Additionally, the tests don't work anymore under Python 2.3. For lxml 1.1 some dependencies on Python 2.4's doctest module exist that don't work on Python 2.3, probably because we dropped the custom doctest that I added initially. For lxml 1.0 this is less bad, but there are still some dependencies on 'sorted()' and such in the tests.
I don't think we actually ever explictly dropped support for Python 2.3. Perhaps we should for a particular version of lxml, but it'd be nice if we could track down this bug. It might indicate something wrong in Python 2.4 that just doesn't show up right away, I don't know.
Maybe we should return the custom doctest and wire it in via a conditional import, e.g.:: try: import doctest except ImportError: # Python < 2.4 from lxml.bbb import doctest Tres. - -- =================================================================== Tres Seaver +1 202-558-7113 tseaver@palladion.com Palladion Software "Excellence by Design" http://palladion.com -----BEGIN PGP SIGNATURE----- Version: GnuPG v1.4.2.2 (GNU/Linux) Comment: Using GnuPG with Mozilla - http://enigmail.mozdev.org iD8DBQFFZywb+gerLs4ltQ4RAsE1AJ9NAx70MKNtcFVkIo0/Tm574XbxvgCfe2iS WStbWOKepYWKu7N4KT8huA8= =eIAB -----END PGP SIGNATURE-----
Tres Seaver wrote:
Maybe we should return the custom doctest and wire it in via a conditional import, e.g.::
try: import doctest except ImportError: # Python < 2.4 from lxml.bbb import doctest
The problem is not that it can't be imported in 2.3, it's rather that we seem to be using some features in the tests that were not yet available in 2.3's doctest module. That's harder to test... Stefan
-----BEGIN PGP SIGNED MESSAGE----- Hash: SHA1 Stefan Behnel wrote:
Tres Seaver wrote:
Maybe we should return the custom doctest and wire it in via a conditional import, e.g.::
try: import doctest except ImportError: # Python < 2.4 from lxml.bbb import doctest
The problem is not that it can't be imported in 2.3, it's rather that we seem to be using some features in the tests that were not yet available in 2.3's doctest module. That's harder to test...

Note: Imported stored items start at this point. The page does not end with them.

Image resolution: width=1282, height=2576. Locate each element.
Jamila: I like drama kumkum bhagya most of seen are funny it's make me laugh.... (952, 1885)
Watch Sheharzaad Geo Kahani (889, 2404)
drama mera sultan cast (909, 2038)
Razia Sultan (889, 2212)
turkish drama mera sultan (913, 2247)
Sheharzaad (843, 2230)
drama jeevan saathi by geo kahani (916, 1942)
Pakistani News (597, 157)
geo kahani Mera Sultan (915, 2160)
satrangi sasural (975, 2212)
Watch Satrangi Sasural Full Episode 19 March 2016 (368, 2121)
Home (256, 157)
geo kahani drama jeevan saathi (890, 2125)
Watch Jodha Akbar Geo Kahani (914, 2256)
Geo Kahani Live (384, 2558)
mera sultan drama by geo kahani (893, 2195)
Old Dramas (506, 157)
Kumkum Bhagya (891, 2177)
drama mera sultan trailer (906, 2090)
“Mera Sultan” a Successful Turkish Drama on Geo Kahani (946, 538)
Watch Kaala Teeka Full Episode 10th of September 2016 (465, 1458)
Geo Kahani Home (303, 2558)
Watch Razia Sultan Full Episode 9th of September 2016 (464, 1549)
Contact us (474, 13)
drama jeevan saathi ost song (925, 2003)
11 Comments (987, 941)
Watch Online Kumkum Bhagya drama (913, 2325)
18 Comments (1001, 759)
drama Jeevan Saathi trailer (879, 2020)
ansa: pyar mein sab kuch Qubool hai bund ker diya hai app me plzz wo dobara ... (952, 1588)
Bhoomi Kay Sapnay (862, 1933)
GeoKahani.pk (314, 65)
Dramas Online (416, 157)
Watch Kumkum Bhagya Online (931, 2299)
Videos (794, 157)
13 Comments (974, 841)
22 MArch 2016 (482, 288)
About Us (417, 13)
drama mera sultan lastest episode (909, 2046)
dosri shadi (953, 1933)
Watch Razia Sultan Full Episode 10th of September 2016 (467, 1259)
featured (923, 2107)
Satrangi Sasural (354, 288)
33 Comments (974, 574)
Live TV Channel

I'm attaching a patch which "fixes" this, assuming that we put the non-standard-for-Python-2.3 doctest.py into a new 'lxml.bbb' package. It still segfaults, but the tests do import from the bbb module. Tres. - -- =================================================================== Tres Seaver +1 202-558-7113 tseaver@palladion.com Palladion Software "Excellence by Design" http://palladion.com -----BEGIN PGP SIGNATURE----- Version: GnuPG v1.4.2.2 (GNU/Linux) Comment: Using GnuPG with Mozilla - http://enigmail.mozdev.org iD8DBQFFaHLP+gerLs4ltQ4RAgicAJ999DxRyl4qTkDicTFE677vkbna3QCfXMRt Bw1coTGxCWzmcsd/AqI5vAE= =D/Dz -----END PGP SIGNATURE-----
Hi Tres, Tres Seaver wrote:
Stefan Behnel wrote:
Tres Seaver wrote:
Maybe we should return the custom doctest and wire it in via a conditional import, e.g.::
try: import doctest except ImportError: # Python < 2.4 from lxml.bbb import doctest The problem is not that it can't be imported in 2.3, it's rather that we seem to be using some features in the tests that were not yet available in 2.3's doctest module. That's harder to test...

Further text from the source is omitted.